Name: Janelle Mendez '18
What is your major? I majored in English and double minored in French and international relations
Where did you/are you interning? I am interning at a nonprofit, nonpartisan think tank called New America, specifically for their Cybersecurity Initiative.
What is your title? Cybersecurity Policy Analyst
How did you get your internship? Through my own research, I found the FIU in DC. I reached out to Eric Feldman [associate director of Student Success and Academic Programs in D.C.] and told him I wanted to be in D.C. this summer. He passed along a few opportunities. The New America internship was included on this list and when I read the job description, the nearly-perfect mix of all of my interests, I pursued the position relentlessly.
What are you doing there? I'm working on a few projects in international cybersecurity policy and workforce development. I did a series of briefs on Chinese cyber operations in Latin America and I co-authored an “Internet Realities” blog post, which consists of using an analytical framework for assessing the freedom, openness, interoperability, security and resiliency of the global Internet. I am working on a report on Cuba’s race to join the digital age, specifically looking at the current partnership landscape of Cuba’s developing information communication technologies. I also wrote a profile on Dr. Ashley Podhradsky for the Cybersecurity Initiative’s Humans of Cybersecurity platform, and I updated New America’s cybersecurity apprenticeship tracker, which is a data visualization map of cybersecurity apprenticeship programs around the country.
How does your internship connect back to your coursework? During my internship, I've used skills that I cultivated across all of my disciplines of study. I have used critical thinking and analytical skills that I fine-tuned in my English literature courses. Also, all of the international relations courses I took helped me with my research when doing international cyber policy work. Finally, the certificate and student development badge I completed with the Jack D. Gordon Institute for Public Policy prepared me both intellectually and professionally for the cybersecurity work I am doing here.

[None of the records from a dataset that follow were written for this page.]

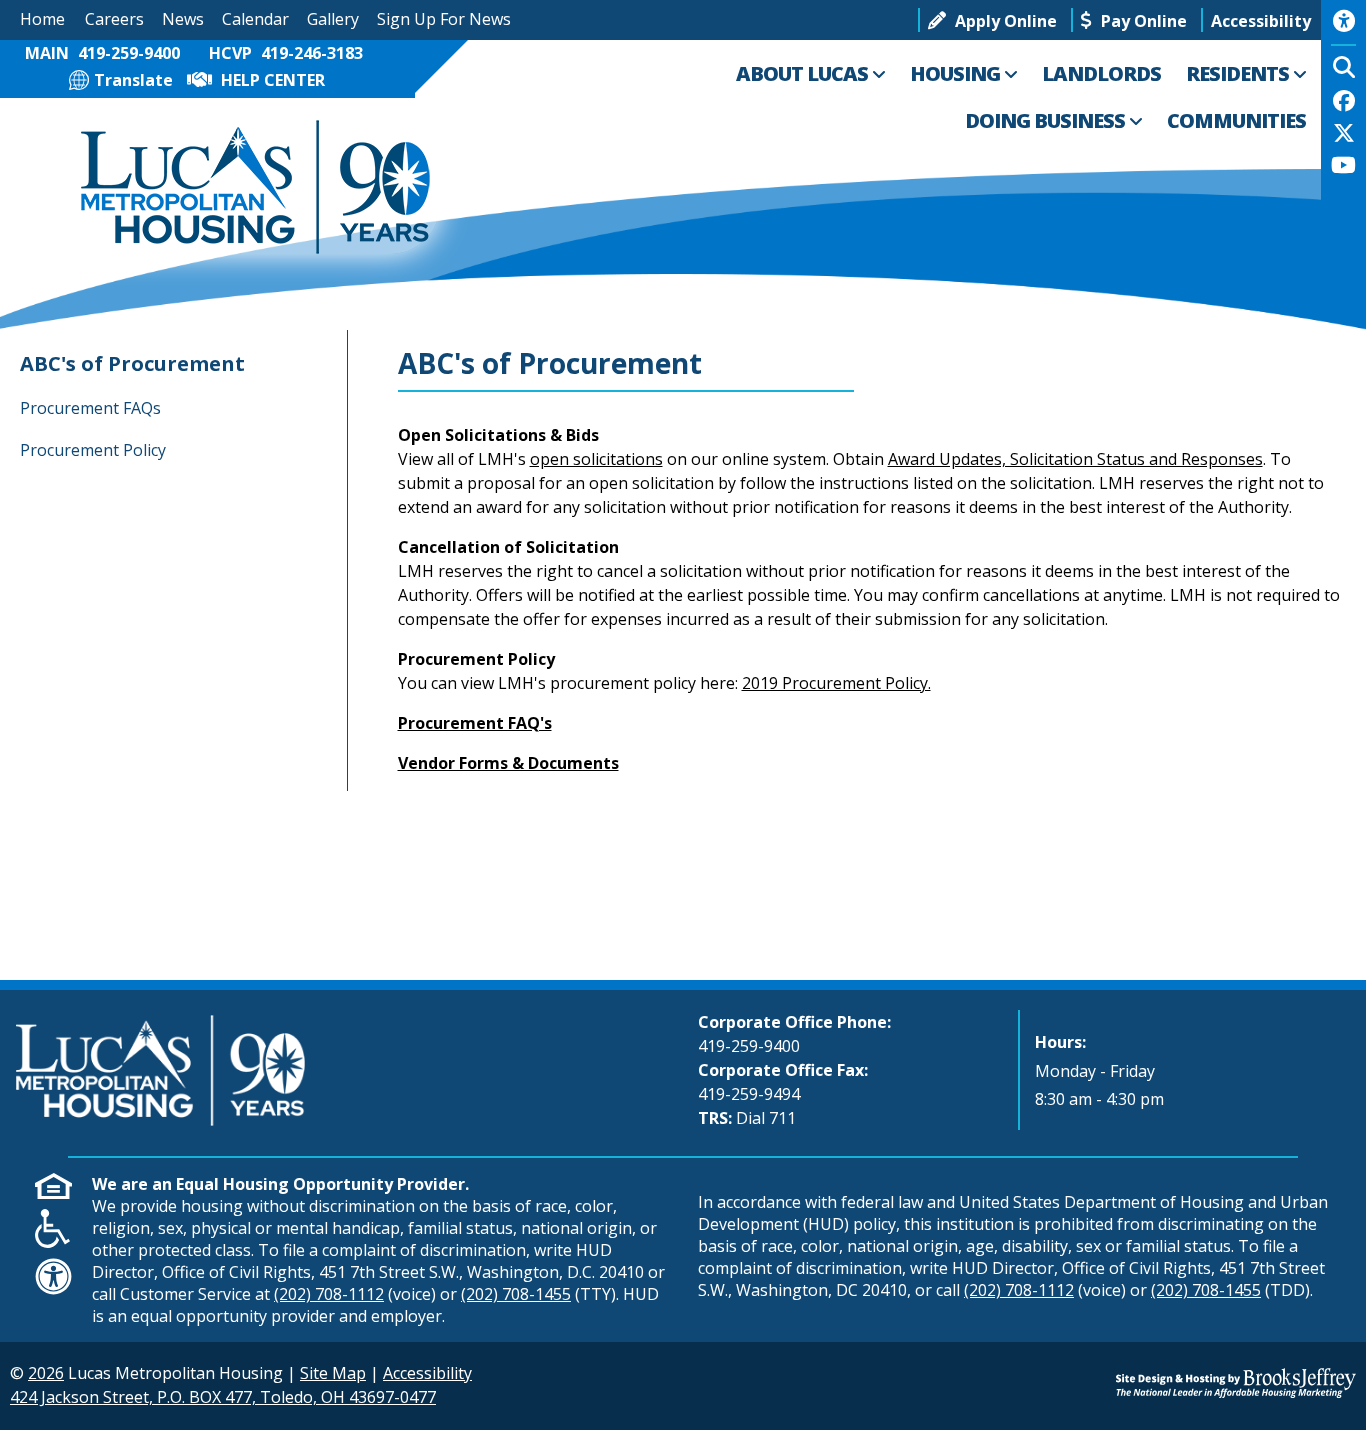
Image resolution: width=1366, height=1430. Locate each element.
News (183, 19)
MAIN (102, 53)
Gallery (333, 19)
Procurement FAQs (90, 408)
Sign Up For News (444, 19)
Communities (1236, 120)
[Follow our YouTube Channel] (1343, 167)
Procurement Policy (93, 450)
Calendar (255, 19)
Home (42, 19)
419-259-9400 (749, 1046)
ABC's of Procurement (132, 363)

What is the coolest thing about your internship or that has happened during your internship? The coolest thing about my internship is that at any given point in time there will be an event going on downstairs in the main space that is open to the public. I have attended book presentations, conferences and panel discussions on an array of topics. One of the coolest things about these events is the effort New America makes to bring in other departments to contribute to the conversation at hand. One time there was a conference on how we will govern ourselves in space and the panelists were a mix of legal experts, economists, anthropologists, activists, security experts, policy professionals and more. The different perspectives made for a really interesting and different discussion.
What have you enjoyed most about your experience? From day one, my supervisors made it a point to emphasize that this internship is both an opportunity for me to learn but also to explore my cybersecurity interests. That kind of autonomy is hard to find in an internship and I recognize how lucky I am to have had this experience. I have enjoyed both assisting my co-workers with projects they work on as well as pursuing my own projects that align closely with my professional goals; often times, the former feeds the latter and helps me better identify and articulate how I want my career to look in the future.
What have you learned about yourself? I learned that my studies did not end when I received my degree. I have found that I am investing more time into my acquisition of knowledge now than when I was working toward my B.A. The digital age requires us to be lifelong learners, and I'm constantly taking advantage of online resources to supplement what I learned at FIU and what I am learning at work. I have found that I am most efficient when I am curating the main areas of information, I am intaking and this efficiency trickles down into other areas of my life.
What advice do you have for those beginning the internship process? Look for opportunities outside of your respective school. If you do not think you would benefit from an internship in D.C. because of what your major is, you are wrong. If you have the opportunity to pursue an opportunity outside of Miami before you graduate, I highly recommend you take it because you will be exposed to other opportunities your degree affords you.
How has the position increased your professional confidence? This position has increased my professional confidence by helping me succinctly articulate what I am doing and what I want to do in the future. This alone has made networking easier and more effective. In the field of national security, time is a luxury and brevity an imperative. Professionals respond better when you can convey your point in as few words as possible.
How has the internship expanded your professional network? Both FIU in DC office and my supervisors at the Cybersecurity Initiative have assisted with putting me in contact with people working in my field of interest. I have also created strong relationships with the other interns at New America. I am confident these people are going to be big players in the policy field in the near future and am honored to have worked alongside them this summer.